Saturday, May 6, 2023

Mark 16:9-20 - Why Egyptian Scribes Removed It

             The last 12 verses of Mark are attested in over 1,650 Greek manuscripts, early and abundant patristic evidence, and in multiple transmission-streams.  It is not a Byzantine reading which fell into its neighbors, as shown by the following features in the Western, Caesarean, and Alexandrian texts:

            Western (represented by Codex Bezae, D/05):
            εφανερωσεν πρωτοις instead of εφανη πρωτον in 16:9,

            αυτοις after απηγγειλεν in 16:10,

            και ουκ επιστευσαν αυτω instead of ηπιστησαν in 16:11,

            και at the beginning of 16:12,

            προς αυτους instead of αυτοις in 16:15,

            the omission of απαντα in 16:15, and

            και before κηρυξατε in 16:15.



            family-13 omits δε and inserts the contracted name “Jesus” after Αναστας in 16:9.  (A lectionary-influenced reading)

            Codex Θ (038) has μαθηταις in 16:10 instead of μετ’ .

            Codex Θ (038) has εφανη instead of εφανερωθη in 16:12.

            Codex Θ (038) has πορευθεντες instead of απελθοντες in 16:13.

            Family-1, family-13, 28, and 565 (and A, Δ, and C) add εκ νεκρων after

εγηγερμενον in 16:14.  (This reading may be supported by Justin Martyr in First Apology ch. 50 as well.)



            C*, L, 33, 579, and 892 (and D and W) have παρ’ instead of αφ after

Μαρια τη Μαγδαληνη in 16:9.

            C*, L, Δ, and Ψ (044) omit καιναις at the end of 16:17. 099 also

omits γλωσσαις λαλησουσιν, probably due to accidental lineskipping.

            This implies that 099’s exemplar read:

                        δαιμονια εκβαλουσιν

                        γλωσσαις λαλησουσιν

                        και εν ταις χερσιν etc.

            C, L, Δ, Ψ (044), 099, 579, and 892 have και εν ταις χερσιν at the beginning of 16:18.


            Why, then, are some influential scholars still insisting that Mark 16:9-20 is not original, or is somehow, despite having plenty of distinct features, a “pastiche”?  This is due, I suspect, because of dependence on outdated materials, and because of an inability to satisfactorily answer the question, “Why would scribes omit these 12 verses if they were original?”
            But this is not a difficult question.  Egyptian scribes did not excise vv. 9-20 in their capacity as scribes.  They excised vv. 9-20 in their capacity as framers of the apostolic text.

             It ought to be remembered that Eusebius of Caesarea, in Church History Book Three, chapter 39, preserves Papias’ statement that “The Elder” reported the following: “Mark, who had been Peter’s interpreter, wrote down accurately, though not in order, whatever he remembered of the things said or done by Christ. For he neither heard the Lord nor followed him, but afterward, as I said, he followed Peter, who adapted his teaching to the needs of those who listened to him, but with no intent to give a sequential account of the Lord’s discourses. So that Mark committed no error while he thus wrote some things as he remembered them. For he was careful of one thing: not to omit any of the things which he had heard, and not to state any of them falsely.”

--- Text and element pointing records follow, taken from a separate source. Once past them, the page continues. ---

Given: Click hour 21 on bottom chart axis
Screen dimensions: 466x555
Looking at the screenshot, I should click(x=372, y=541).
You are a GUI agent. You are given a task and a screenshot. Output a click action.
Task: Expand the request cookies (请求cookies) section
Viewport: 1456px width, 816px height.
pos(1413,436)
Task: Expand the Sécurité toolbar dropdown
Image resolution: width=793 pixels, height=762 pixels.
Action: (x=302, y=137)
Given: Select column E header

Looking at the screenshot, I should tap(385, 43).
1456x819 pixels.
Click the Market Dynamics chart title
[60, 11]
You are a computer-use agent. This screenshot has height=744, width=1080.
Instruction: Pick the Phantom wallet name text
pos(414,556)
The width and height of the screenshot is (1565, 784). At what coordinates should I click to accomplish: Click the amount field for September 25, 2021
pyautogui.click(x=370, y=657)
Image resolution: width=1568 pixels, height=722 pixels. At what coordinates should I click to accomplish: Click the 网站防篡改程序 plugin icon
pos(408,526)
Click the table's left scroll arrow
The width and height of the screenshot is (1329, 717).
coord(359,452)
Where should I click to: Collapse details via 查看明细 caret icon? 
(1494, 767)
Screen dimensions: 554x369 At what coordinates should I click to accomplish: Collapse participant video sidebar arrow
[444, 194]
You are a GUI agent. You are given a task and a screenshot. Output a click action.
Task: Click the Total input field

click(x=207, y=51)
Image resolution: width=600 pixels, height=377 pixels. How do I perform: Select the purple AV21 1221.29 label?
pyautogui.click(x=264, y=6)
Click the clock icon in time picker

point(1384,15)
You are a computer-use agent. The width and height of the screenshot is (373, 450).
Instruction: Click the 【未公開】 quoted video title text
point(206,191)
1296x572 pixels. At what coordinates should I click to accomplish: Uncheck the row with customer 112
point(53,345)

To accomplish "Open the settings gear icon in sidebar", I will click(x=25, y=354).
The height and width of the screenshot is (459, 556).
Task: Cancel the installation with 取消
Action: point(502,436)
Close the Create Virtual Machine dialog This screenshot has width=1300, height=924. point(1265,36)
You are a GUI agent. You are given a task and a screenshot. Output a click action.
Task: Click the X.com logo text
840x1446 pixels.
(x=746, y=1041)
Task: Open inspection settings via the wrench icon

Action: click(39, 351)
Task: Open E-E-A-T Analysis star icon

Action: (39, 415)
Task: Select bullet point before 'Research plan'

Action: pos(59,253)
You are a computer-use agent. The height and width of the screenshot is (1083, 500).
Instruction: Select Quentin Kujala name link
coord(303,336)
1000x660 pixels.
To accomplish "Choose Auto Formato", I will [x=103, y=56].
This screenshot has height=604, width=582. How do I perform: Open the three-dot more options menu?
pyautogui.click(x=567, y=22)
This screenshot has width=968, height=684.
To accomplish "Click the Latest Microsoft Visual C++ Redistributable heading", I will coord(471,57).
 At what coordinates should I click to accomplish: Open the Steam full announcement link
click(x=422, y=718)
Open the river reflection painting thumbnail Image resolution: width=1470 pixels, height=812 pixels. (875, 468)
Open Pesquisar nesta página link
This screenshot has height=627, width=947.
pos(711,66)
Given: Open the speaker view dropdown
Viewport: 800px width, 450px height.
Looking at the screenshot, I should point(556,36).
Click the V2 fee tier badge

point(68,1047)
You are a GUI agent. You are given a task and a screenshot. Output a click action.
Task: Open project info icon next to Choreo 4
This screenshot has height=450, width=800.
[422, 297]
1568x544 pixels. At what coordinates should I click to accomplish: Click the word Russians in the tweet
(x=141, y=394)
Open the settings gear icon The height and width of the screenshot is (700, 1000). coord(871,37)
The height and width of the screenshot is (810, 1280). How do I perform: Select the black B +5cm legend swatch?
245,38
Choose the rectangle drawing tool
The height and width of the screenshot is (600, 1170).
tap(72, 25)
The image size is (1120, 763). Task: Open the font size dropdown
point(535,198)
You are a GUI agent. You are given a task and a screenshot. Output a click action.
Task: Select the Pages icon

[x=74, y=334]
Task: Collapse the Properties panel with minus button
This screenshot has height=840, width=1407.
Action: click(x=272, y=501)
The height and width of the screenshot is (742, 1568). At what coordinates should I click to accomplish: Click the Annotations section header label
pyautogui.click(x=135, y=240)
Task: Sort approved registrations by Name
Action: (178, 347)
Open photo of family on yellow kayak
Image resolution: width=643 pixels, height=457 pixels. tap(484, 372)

            In Church History Book Five, chapter 8:1-3, Eusebius quotes from the beginning of the third book of Irenaeus’ Against Heresies (where Irenaeus seems to rely on Papias’ writings): “Matthew published his Gospel among the Hebrews in their own language, while Peter and Paul were preaching and founding the church in Rome. After their departure (έξοδον), Mark the disciple and interpreter of Peter also transmitted to us in writing those things which Peter had preached.”

            In addition, in Church History Book Six, 14:5-7, Eusebius presents a statement that he attributes to Clement of Alexandria:  “Clement gives the tradition of the earliest presbyters, as to the order of the Gospels, in the following manner: the Gospels containing the genealogies, he says, were written first. The Gospel according to Mark had this occasion: as Peter had preached the Word publicly at Rome, and declared the gospel by the Spirit, many who were present requested that Mark, who had followed him for a long time and remembered his sayings, should write them out. And having composed the Gospel he gave it to those who had requested it. When Peter learned of this, he neither directly forbade nor encouraged it.”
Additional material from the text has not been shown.